#### [Task goal]
Line by line, transcribe the data shown below.

Segment Start: Data supplied

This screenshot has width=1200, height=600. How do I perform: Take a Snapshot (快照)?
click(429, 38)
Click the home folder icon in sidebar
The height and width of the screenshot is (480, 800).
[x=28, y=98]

Segment End: Data supplied

#### [Result]
This screenshot has width=1200, height=600. How do I perform: Take a Snapshot (快照)?
click(429, 38)
Click the home folder icon in sidebar
The height and width of the screenshot is (480, 800).
[x=28, y=98]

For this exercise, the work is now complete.